The 7 Best Slide Board Exercises

Perform these slide board exercises from STACK Expert Rich Sadiv to add variety and challenge to your workouts.


The slide board is great for adding variety and a new degree of challenge to your workouts.

To get you going, here are seven of my favorite slide board exercises. These movements focus on the quadriceps, hamstrings, adductors, core stabilizers and shoulders. The exercises will also test your balance and coordination, and improve unilateral weaknesses. Check out the video player above to see Dwyane Wade's killer Slide Board routine.

If you don't have a slide board, you can use gliding discs just as effectively. You can regress or progress each of the movements by adjusting the time of the set or adding dumbbells to the Lunges.

I've rated each exercise from 1 (easiest) to 3 (hardest).

RELATED: Why Hockey Players Should Train on a Slideboard

Slide Board Exercises

1. Speed Skaters

This is the exercise that's most slide board-specific. It's also one of the more challenging of the bunch, and the only one you can't do with gliding discs. It takes some practice, but the effort is worth it.

WORK TO COMPLETE:
1. Extract the passage of the slide board exercises article from "To get you going, here" up to and including "to 3 (hardest).".
2. In the slide board exercises article, which exercise is the only one that can't be done with gliding discs?
3. Please carry on the slide board exercises article from the point where it stops.

[Saved data entries]
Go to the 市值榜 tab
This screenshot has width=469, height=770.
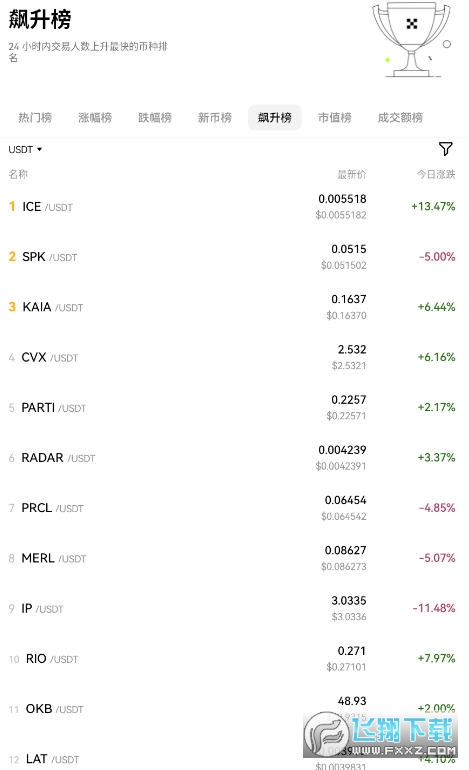(334, 117)
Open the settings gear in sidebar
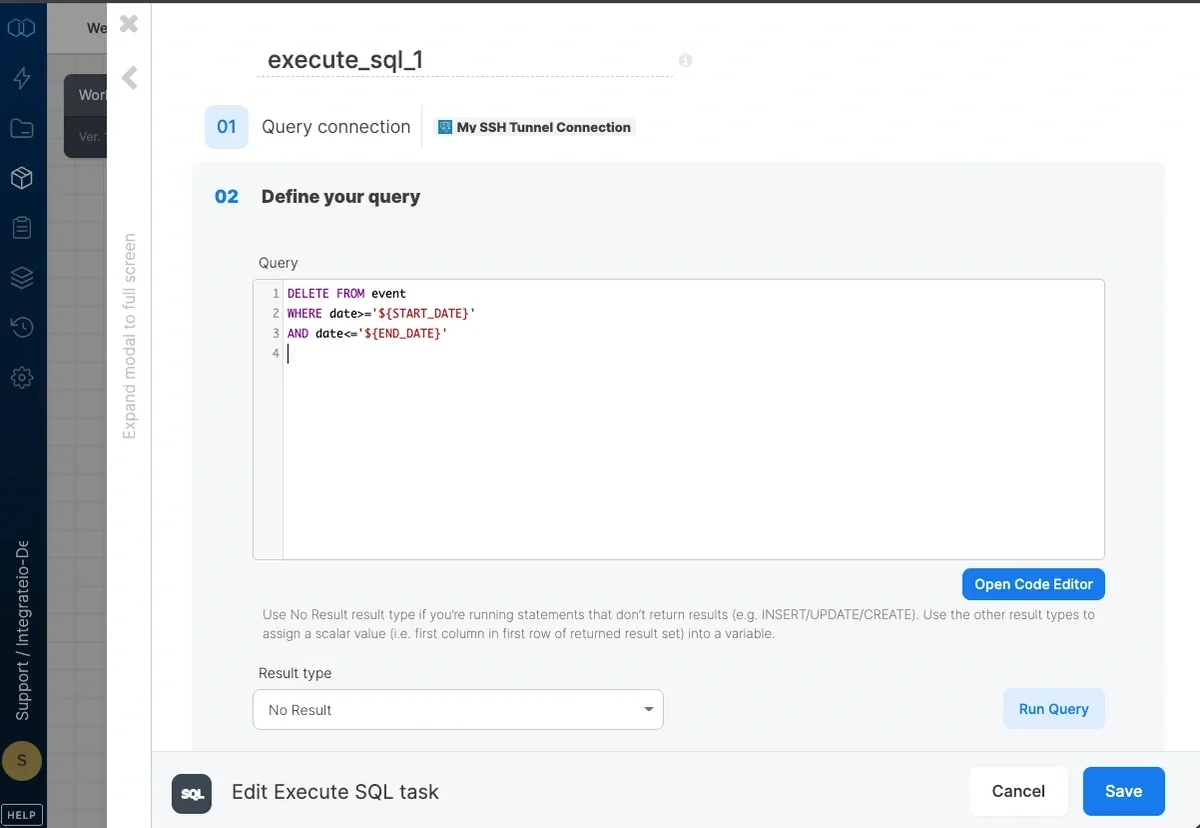The width and height of the screenshot is (1200, 828). 22,377
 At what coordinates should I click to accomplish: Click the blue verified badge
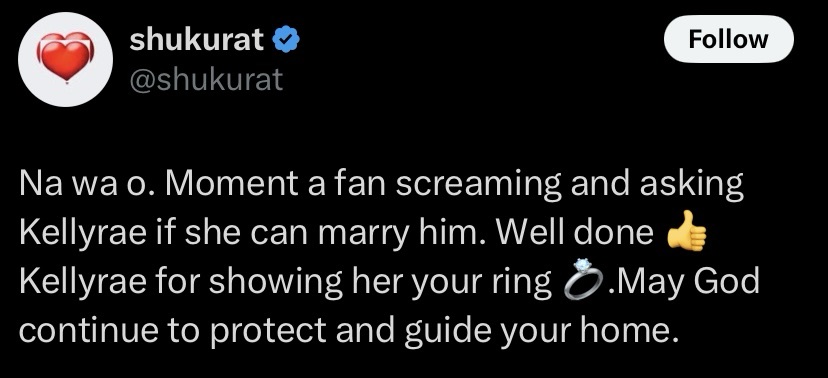(x=288, y=40)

ANSWERS TO THE PROBLEMS:
1.
To get you going, here are seven of my favorite slide board exercises. These movements focus on the quadriceps, hamstrings, adductors, core stabilizers and shoulders. The exercises will also test your balance and coordination, and improve unilateral weaknesses. Check out the video player above to see Dwyane Wade's killer Slide Board routine.

If you don't have a slide board, you can use gliding discs just as effectively. You can regress or progress each of the movements by adjusting the time of the set or adding dumbbells to the Lunges.

I've rated each exercise from 1 (easiest) to 3 (hardest).

2. Speed Skaters

3.
How-To:

  • Start at one end of the slide board with your shoulders perpendicular to the board. Your left leg should be straight, and your right foot should be off the board and behind your left leg. Your right shin should be parallel to the ground, left arm straight back and right arm at 90 degrees with the thumb at chin height. 
  • With a very aggressive arm action, switch your arms and extend your right leg out to your right side. 
  • Once you hit the end of the board, reverse the movement.

If you aren't a hockey player or an Olympic speed skater, chances are you won't go too far on the first few attempts. But with a dynamic arm action and extension of the lead leg, you will be covering the length of the board in no time.

Sets/Reps: Start with 5x3 each side, then work up to a minute of timed sets with a three-minute rest. Difficult rating: 3.

2. Single-Leg Mountain Climbers

This is a great dynamic exercise that will challenge your lower body, core and shoulders.

How-to:

  • Start in a push-up position with your hands off the board and your feet on it. 
  • Line up your body in the same direction as the board. 
  • Bring one leg forward in a dynamic fashion until your knee goes past the edge of the board. 
  • Alternate your legs as fast as possible. Keep your core tight and your knees inside your elbows.

Sets/Reps: Start with timed sets of 15 seconds. Work up to 3 sets of 30 seconds with 60 seconds off between sets. Difficulty rating: 2.

3. Double-Leg Mountain Climbers

The two-leg variation also increases your core strength and adds a conditioning element.

How to:

  • Set up the same as the Single-Leg Mountain Climber, but instead of alternating right leg with left leg, drive up both knees simultaneously.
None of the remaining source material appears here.